Mayer wanted to spin off the Alibaba stake, valued at $30 billion, and use some of that money to build up the Internet business.
“I don’t know if Marissa Mayer is the right person to lead the company out of the desert but it can be done”, Kay told AFP.
Yahoo has thrown out plans to spinoff their share in Alibaba, worth about US$31 billion.
After years of losing ground to competitors, including Google, Yahoo was considering selling its foreign investments. “Given the size and assets I think a sale is less likely, but could create tax efficiencies for the buyer if they wanted to divest certain assets”.
Yahoo CEO Marissa Mayer said she believes separating the Alibaba shares from the rest of the company “will provide more transparency into the value of Yahoo’s business”.
“We certainly appreciate simplicity, but the Alibaba shares would be taxable to Yahoo and would result in further taxation to our shareholders, so there would be double taxation”, said Mayer.

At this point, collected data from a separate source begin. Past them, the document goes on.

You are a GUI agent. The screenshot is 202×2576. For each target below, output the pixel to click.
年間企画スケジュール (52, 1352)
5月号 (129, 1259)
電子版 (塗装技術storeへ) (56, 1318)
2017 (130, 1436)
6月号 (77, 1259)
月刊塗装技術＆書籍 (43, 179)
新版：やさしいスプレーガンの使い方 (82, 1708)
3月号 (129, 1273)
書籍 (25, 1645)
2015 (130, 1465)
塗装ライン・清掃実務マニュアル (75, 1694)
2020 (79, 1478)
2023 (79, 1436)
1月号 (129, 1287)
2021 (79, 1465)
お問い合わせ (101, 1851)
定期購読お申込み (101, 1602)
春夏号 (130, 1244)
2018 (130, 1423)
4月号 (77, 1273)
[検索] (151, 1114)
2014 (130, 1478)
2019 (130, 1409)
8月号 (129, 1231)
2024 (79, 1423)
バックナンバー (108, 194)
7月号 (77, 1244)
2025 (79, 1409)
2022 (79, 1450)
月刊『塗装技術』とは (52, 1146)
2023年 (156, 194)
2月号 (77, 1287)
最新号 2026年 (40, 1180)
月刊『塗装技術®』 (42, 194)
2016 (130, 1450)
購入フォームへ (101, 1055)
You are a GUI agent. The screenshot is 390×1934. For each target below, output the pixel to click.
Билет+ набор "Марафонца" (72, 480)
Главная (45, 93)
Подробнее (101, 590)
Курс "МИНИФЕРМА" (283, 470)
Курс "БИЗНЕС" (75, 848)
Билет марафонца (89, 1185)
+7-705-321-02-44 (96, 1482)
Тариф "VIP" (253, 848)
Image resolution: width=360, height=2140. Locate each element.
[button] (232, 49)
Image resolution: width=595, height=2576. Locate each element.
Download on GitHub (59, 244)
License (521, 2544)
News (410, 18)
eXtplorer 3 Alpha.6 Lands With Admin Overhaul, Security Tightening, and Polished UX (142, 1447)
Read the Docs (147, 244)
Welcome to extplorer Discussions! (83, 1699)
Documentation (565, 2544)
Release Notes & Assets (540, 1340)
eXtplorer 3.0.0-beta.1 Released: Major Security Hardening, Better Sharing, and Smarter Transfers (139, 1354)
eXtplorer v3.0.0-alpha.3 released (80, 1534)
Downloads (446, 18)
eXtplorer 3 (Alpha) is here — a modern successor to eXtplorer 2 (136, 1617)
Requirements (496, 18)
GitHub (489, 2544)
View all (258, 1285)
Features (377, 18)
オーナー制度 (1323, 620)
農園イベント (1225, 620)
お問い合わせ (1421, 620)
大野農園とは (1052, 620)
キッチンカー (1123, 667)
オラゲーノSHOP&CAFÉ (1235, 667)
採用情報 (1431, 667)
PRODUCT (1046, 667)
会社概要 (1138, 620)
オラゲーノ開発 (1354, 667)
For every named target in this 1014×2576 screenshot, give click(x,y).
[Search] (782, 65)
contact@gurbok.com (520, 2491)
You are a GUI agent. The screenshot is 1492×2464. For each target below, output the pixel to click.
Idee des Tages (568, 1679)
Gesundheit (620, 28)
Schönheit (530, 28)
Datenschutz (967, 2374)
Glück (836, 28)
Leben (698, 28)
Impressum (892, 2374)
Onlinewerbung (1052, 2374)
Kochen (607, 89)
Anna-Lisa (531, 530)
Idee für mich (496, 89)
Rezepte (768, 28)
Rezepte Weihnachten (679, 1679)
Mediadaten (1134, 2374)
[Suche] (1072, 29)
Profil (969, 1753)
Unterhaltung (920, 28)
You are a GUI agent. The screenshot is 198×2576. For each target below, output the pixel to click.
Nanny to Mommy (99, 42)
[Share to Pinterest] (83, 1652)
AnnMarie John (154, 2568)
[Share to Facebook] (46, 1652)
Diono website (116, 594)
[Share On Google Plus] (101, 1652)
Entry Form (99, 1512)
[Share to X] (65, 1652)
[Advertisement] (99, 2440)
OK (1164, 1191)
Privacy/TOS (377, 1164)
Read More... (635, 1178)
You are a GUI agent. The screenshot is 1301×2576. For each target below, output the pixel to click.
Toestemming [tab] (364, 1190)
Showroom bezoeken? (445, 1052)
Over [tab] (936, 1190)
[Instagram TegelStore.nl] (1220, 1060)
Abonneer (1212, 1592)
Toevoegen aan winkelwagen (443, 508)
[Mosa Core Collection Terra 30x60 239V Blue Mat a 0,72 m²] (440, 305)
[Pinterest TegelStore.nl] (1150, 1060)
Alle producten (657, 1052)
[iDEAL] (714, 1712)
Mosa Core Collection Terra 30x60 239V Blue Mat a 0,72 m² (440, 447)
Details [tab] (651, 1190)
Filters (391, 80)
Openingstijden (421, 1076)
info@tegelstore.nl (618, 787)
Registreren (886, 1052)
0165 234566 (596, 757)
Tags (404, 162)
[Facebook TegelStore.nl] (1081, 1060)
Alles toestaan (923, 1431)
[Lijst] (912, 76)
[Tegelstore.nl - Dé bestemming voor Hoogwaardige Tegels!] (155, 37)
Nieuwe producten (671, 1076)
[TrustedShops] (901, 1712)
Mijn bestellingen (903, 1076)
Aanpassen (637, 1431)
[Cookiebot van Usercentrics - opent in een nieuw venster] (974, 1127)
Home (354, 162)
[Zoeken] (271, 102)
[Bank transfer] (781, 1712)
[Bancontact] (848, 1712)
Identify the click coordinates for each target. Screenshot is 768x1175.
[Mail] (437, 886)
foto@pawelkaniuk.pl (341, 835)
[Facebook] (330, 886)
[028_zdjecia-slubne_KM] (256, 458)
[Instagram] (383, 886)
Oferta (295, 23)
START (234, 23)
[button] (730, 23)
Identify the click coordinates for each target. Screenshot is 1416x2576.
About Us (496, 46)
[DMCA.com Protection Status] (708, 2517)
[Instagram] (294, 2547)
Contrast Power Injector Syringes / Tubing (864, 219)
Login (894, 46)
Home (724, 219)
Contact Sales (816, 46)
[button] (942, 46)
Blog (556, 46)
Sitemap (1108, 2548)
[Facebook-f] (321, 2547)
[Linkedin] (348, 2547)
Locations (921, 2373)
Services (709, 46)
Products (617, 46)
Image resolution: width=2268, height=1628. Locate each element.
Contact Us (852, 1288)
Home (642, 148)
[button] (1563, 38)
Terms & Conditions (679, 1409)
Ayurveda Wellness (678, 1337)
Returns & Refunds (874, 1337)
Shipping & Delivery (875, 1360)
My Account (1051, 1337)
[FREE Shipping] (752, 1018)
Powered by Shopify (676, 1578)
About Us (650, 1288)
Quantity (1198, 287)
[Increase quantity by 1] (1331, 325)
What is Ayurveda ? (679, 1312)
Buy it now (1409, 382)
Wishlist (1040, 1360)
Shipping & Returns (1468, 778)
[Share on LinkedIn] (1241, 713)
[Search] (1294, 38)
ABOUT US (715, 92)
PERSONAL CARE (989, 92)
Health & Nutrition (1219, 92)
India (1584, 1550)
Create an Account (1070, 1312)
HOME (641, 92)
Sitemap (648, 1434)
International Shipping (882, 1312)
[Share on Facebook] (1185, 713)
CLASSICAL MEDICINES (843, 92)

The board did not make an announcement connected to Mayer and she specifically mentioned her alignment with the board in this morning’s conference call.
Yahoo said Thursday it would seek a “reverse spinoff” that would separate the Internet company’s core operations from its holdings in China’s online giant Alibaba.
After the distribution, Yahoo will still have an extra $1.3 billion to finance acquisitions or hire new talent. While Yahoo believed the transaction would have been tax-free, investors were concerned taxes would be high, and that would have been a drag on stock performance. Now it seems Yahoo’s future strategy is mainly about tax planning.